Problem requirements.
In the Couchbase forum thread, what version of Couchbase is running on the production servers?

Passage to read.
I’m having an issue where Couchbase is returning stale data only first thing in the morning. Let me explain…
I’m running production Couchbase servers (4.6) with 3 nodes. In this scenario, I have 2 web requests that are hit by a client app in succession:
endpoint that (over)writes a couchbase document with data pulled from an external source
endpoint that reads the content of the document that was provided in the response from the first endpoint
So, there are 2 separate requests on the web server cluster, each request is likely to hit a different webserver that will connect to my couchbase cluster.
First thing in the morning, the 2nd endpoint will return old data. If I run the process over and over again I can not reproduce this behavior, as the first endpoint updates the data, the second one reads the updated data as expected. It’s just the first one in the morning (so say after 12 hours of no activity) that I see the problem.
I should also note that in the first endpoint hit, after writing the data, I read it back and log the contents, which are correct. So the 1st endpoint is working properly, and seems to be writing the data properly. This is consistent even on the first attempt of the morning. However the 2nd endpoint still shows the stale data. This specific functionality is to transfer an end user’s data when they move periodically. I have to be able to rely on the durability of the data on the first try after long periods of inactivity.
I have tried passing the replace_to = -1 and persist_to = -1 (a PHP Couchbase lib comment says that “-1” = all active nodes)
I don’t see anything that stands out, but I am curious why you are specify an expiry and why you’re using getAndTouch. Is there anything in your app that is supposed to create documents with a TTL or use document expiration in some way? Since I see "expiry=0’, I’m wondering why you’re using getAndTouch. I can’t think of a reason why this would cause the behavior, but it does appear curious to me.
@matthew.groves, the expiry setting is just because I’ve pulled these lines from wrapper classes that provide the option to set an expiry. In these specific cases the expiry is set to 0 .
Also, I added the “getAndTouch” in a desperate attempt to “shake” the system into propagating the data more reliably. It hasn’t had an effect. What I’ve done now is added a “sleep(1)” after my transfer step, which I will test for tomorrow morning. (Again, there’s no point testing it now because since I tried it earlier today it will work as expected until I leave it alone for a long period of time).
Could there be a configuration issue with our Couchbase cluster that might cause this behavior? We run 3 nodes in the cluster, and the bucket is set to 1 replica. Both the web servers and couchbase servers are hosted in AWS and communicate directly using private DNS in a VPC.
I’ve been able to confirm that the problem is on the read. Yesterday I setup 3 tests to break (stop execution) between the first and second request. All 3 tests resulted in the correct data being written to couchbase. I manually checked couchbase using the admin portal after each of the initial requests went through (again, having disabled the second request which reads the data in quick succession). This tells me the problem is in the second request reading couchbase data that is stale, even as much as 1 second later.
The current code that saves the data is still passing “replicate_to=1” to the ‘upsert’ options.
@matthew.groves , I’m trying new tests every morning now. This morning I changed back to using “persist_to=1” (using the explicit replica value rather then -1) and make 2 reads on the 2nd request, in another attempt to assume the first read might “wake it up” and the second read give real data.
I set 3 tests each day now to run the next morning. In each case I change the source data (different data center where the transfer in data originates. I then run one of the test through the client game (Android app) which hits the first request, takes the key Id provided from the request and includes it in the 2nd request. For the other 2 tests I hit the link manually to avoid the 2nd request being fired at all.
The test run through the game results in stale data, but the 2 tests run manually that never hit the 2nd endpoint (read endpoint) result in the correct data in couchbase (when viewed through the admin portal).
Would it help for me to force a CAS value change, is there a way for me to do that (is it already being done when I save the data in the first request)? Are there any server configurations that could affect this? For example, logging that could show every read/write request along with meta data about each…
Thanks in advance, I appreciate any direction you can point me in…

Entries provided.
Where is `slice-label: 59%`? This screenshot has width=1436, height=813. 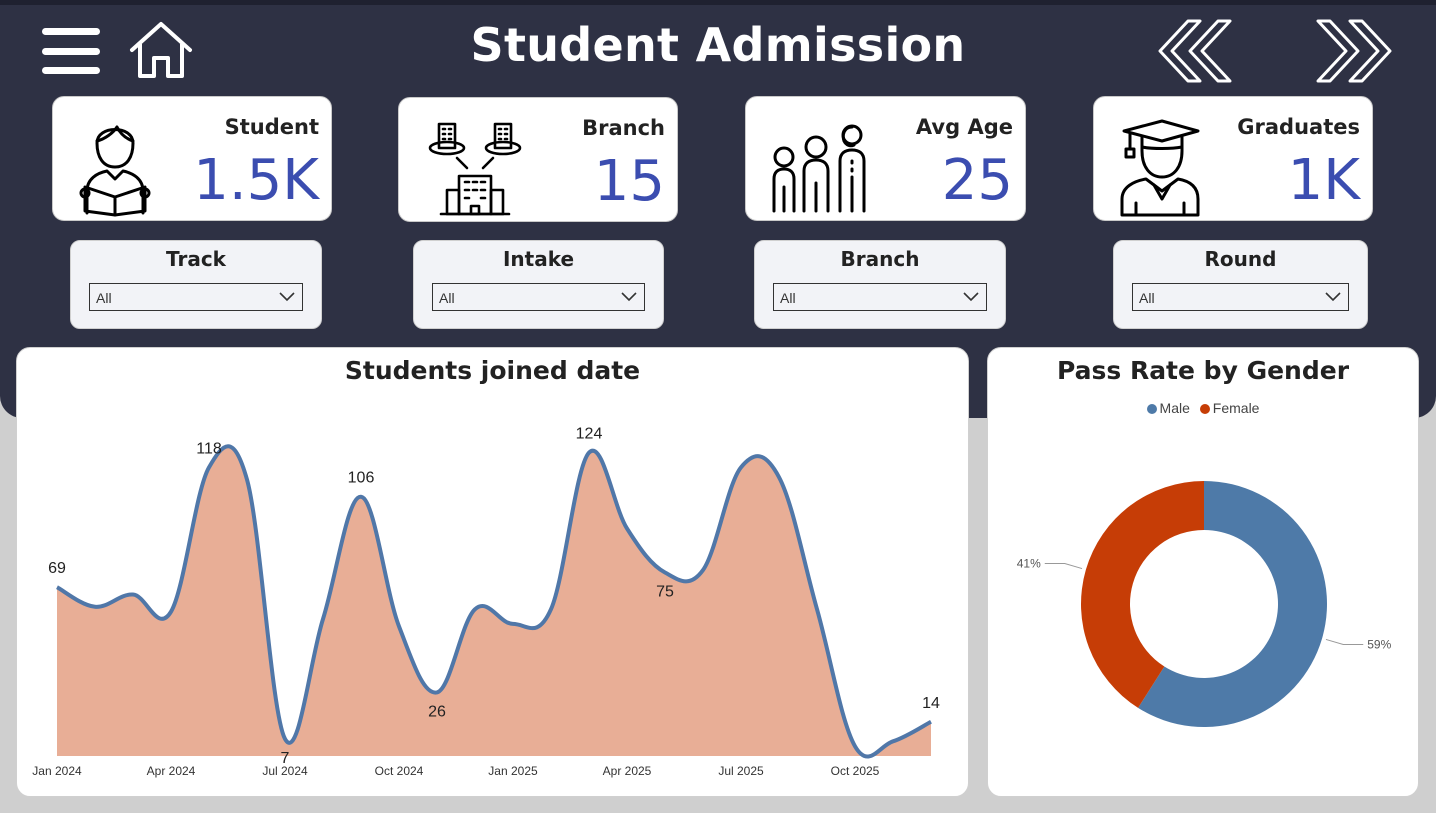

==

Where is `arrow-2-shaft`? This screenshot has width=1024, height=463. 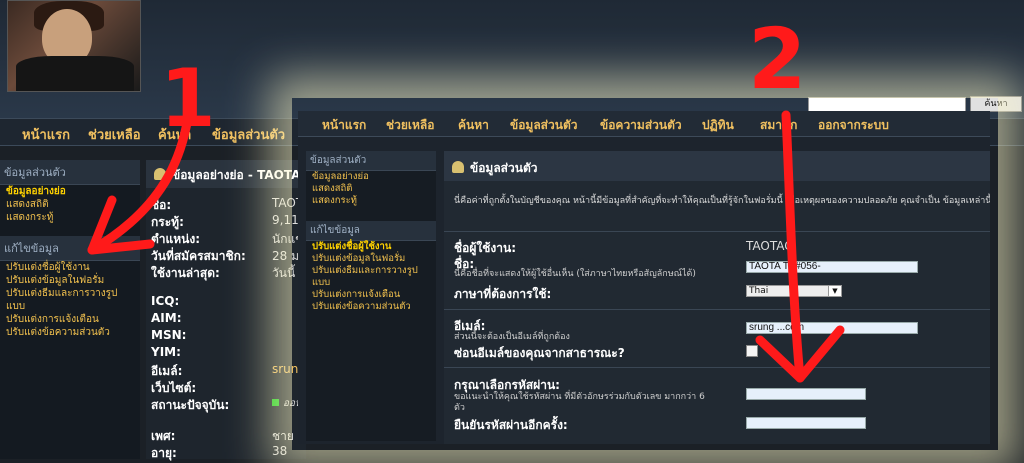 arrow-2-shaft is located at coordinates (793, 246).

Completed exercise.
Version 4.6.